— The problem —
Express the material from the line containing "Screen dimensions: 1480x660" through the end of the material, both ends included, as a two-column CSV with the headers entry and reply. Give one row for each entry and its reply, with each field in quotation marks, line breaks replaced by spaces, and the pictures left out.

*** Exercise material ***

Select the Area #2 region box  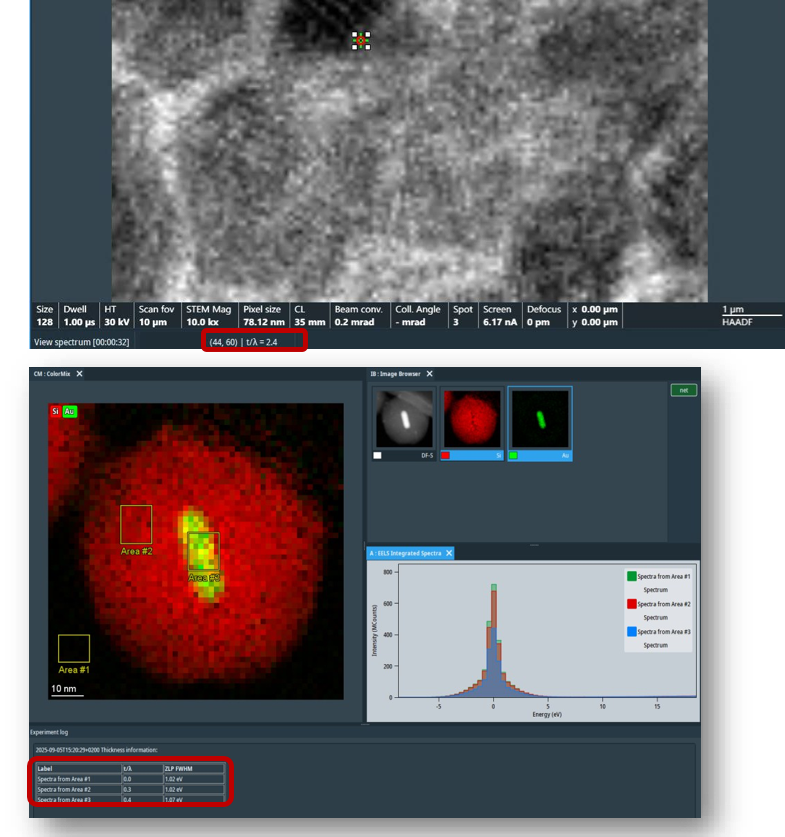coord(136,524)
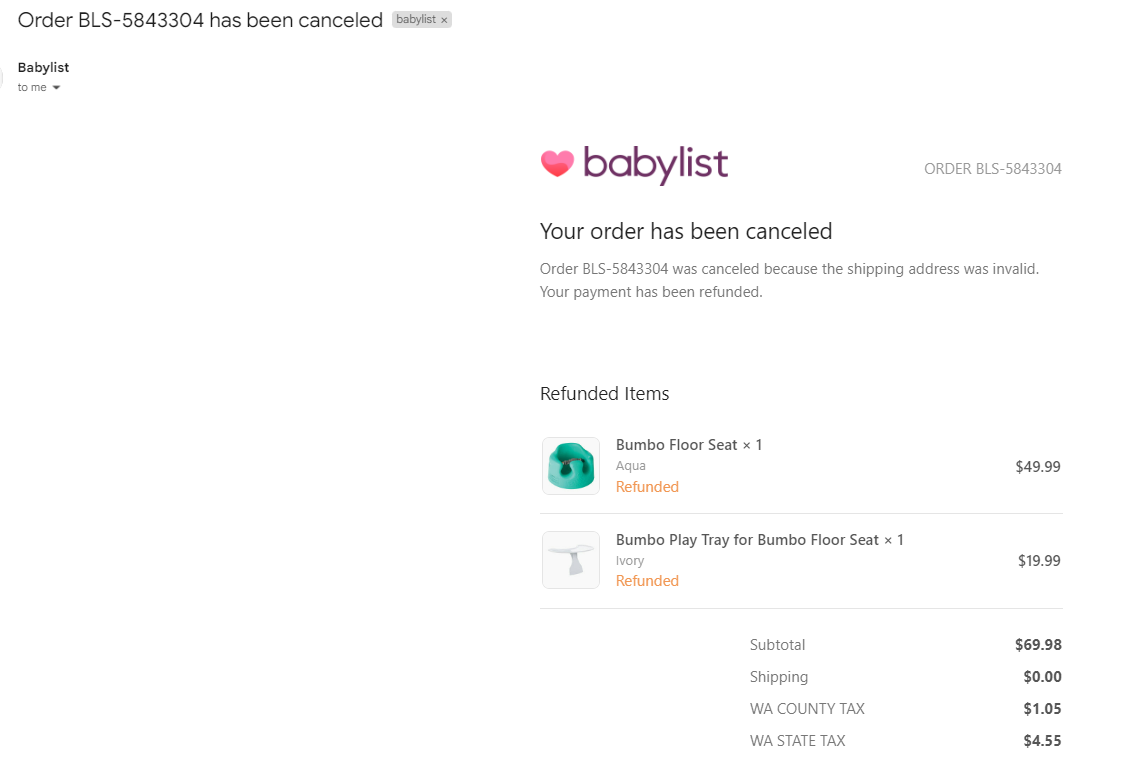Click the Babylist sender name
This screenshot has height=768, width=1143.
tap(43, 67)
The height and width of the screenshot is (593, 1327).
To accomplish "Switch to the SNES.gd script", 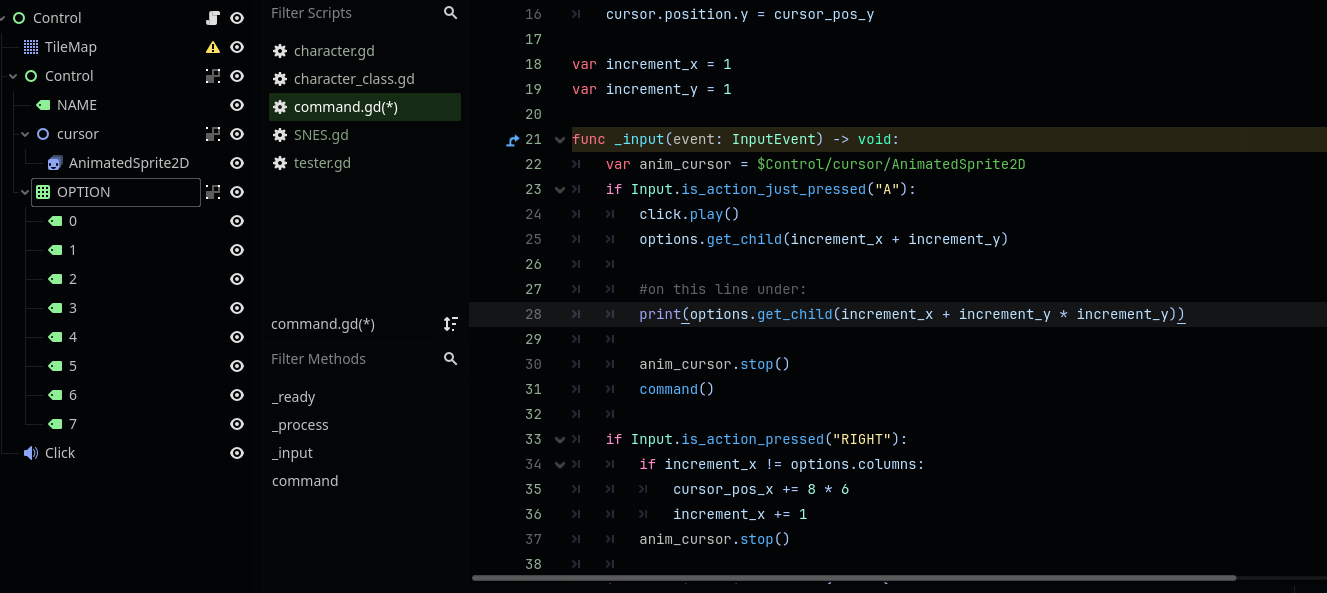I will (x=321, y=135).
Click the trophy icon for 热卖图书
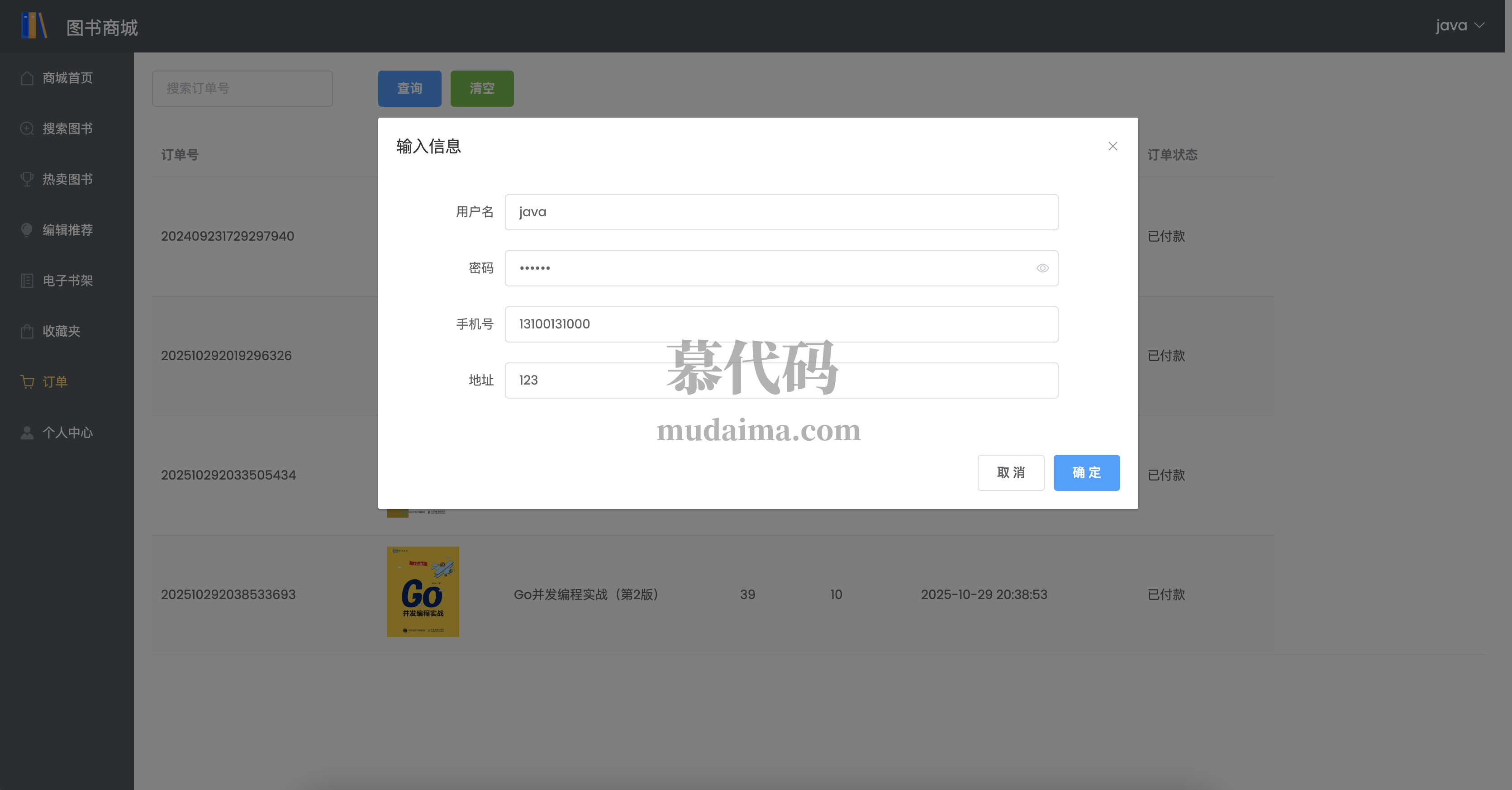This screenshot has height=790, width=1512. (x=27, y=179)
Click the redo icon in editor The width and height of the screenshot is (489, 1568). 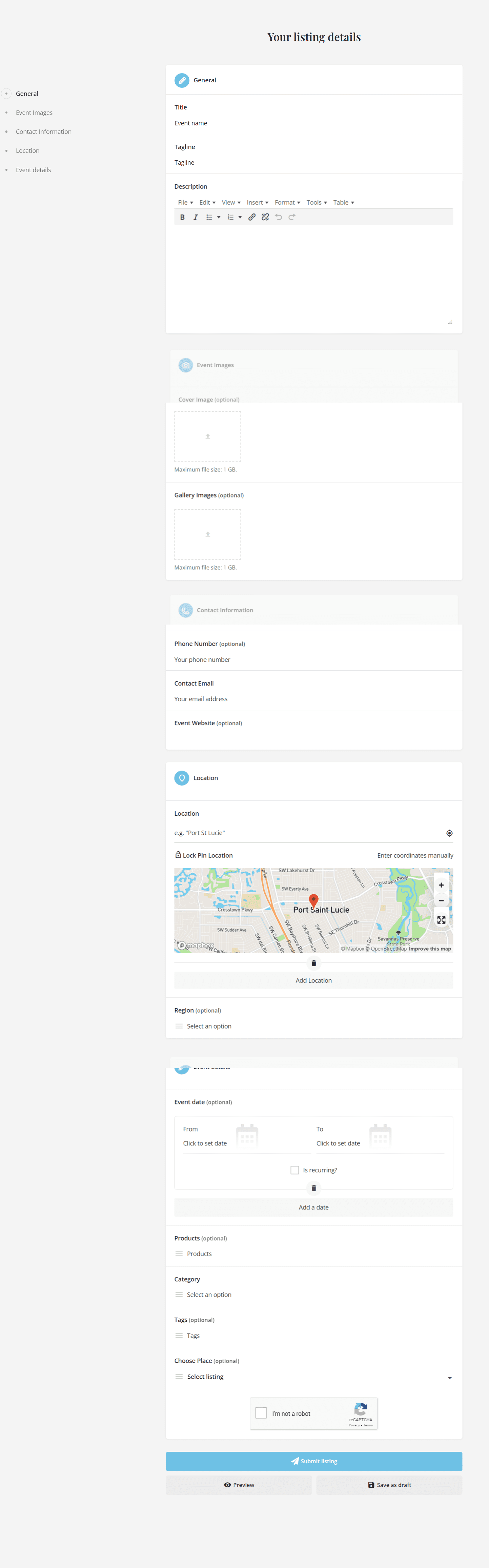click(292, 217)
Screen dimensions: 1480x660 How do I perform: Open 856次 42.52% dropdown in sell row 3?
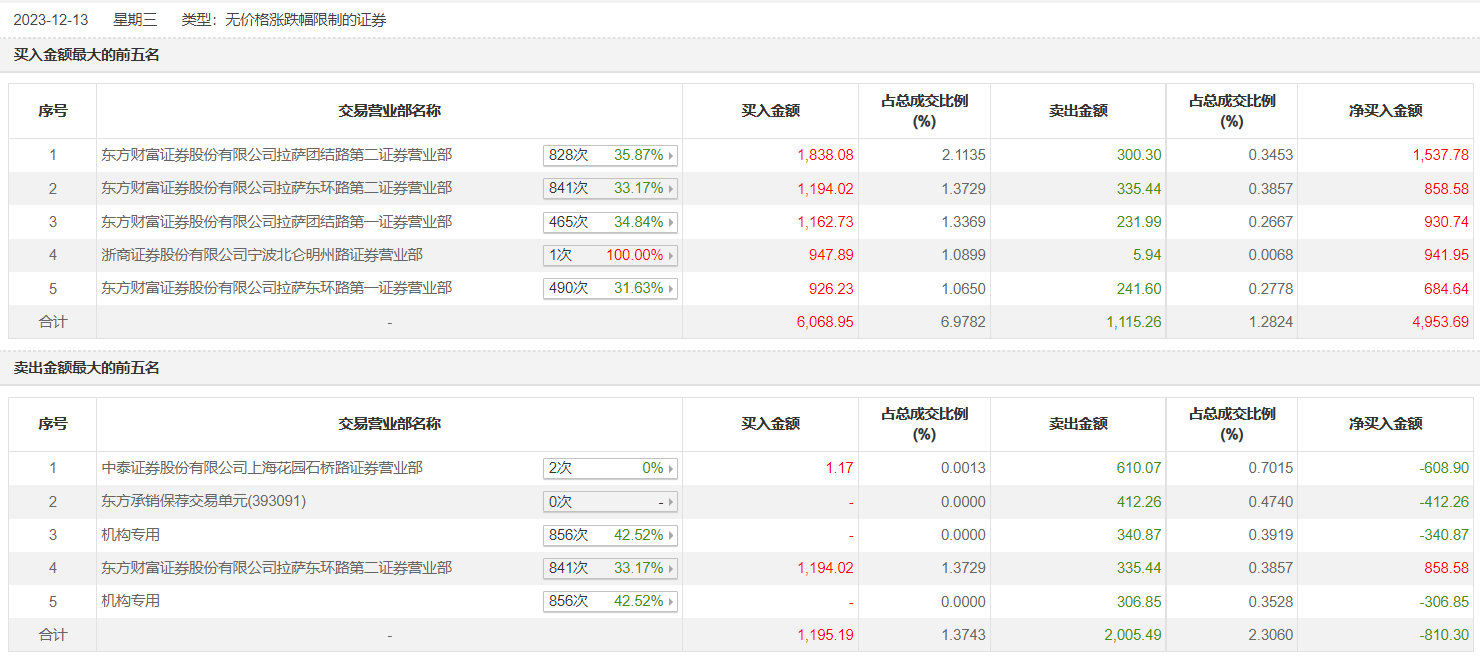pyautogui.click(x=671, y=536)
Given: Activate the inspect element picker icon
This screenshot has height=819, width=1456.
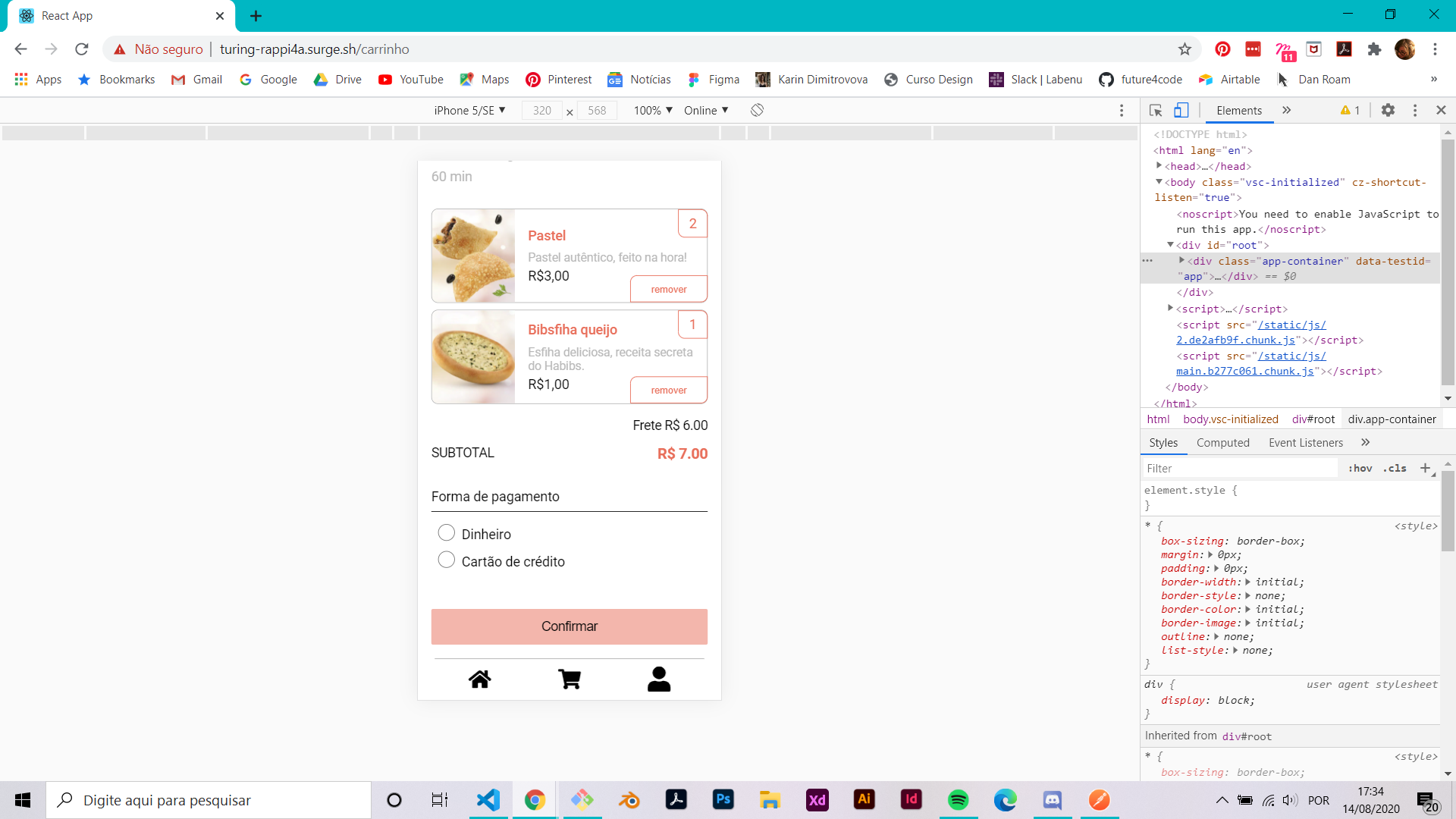Looking at the screenshot, I should [x=1156, y=111].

***

— Complete output —
entry,reply
"Screen dimensions: 1480x660 How do I perform: Open 856次 42.52% dropdown in sell row 3?","pyautogui.click(x=671, y=536)"
"Given: Activate the inspect element picker icon This screenshot has height=819, width=1456.","Looking at the screenshot, I should [x=1156, y=111]."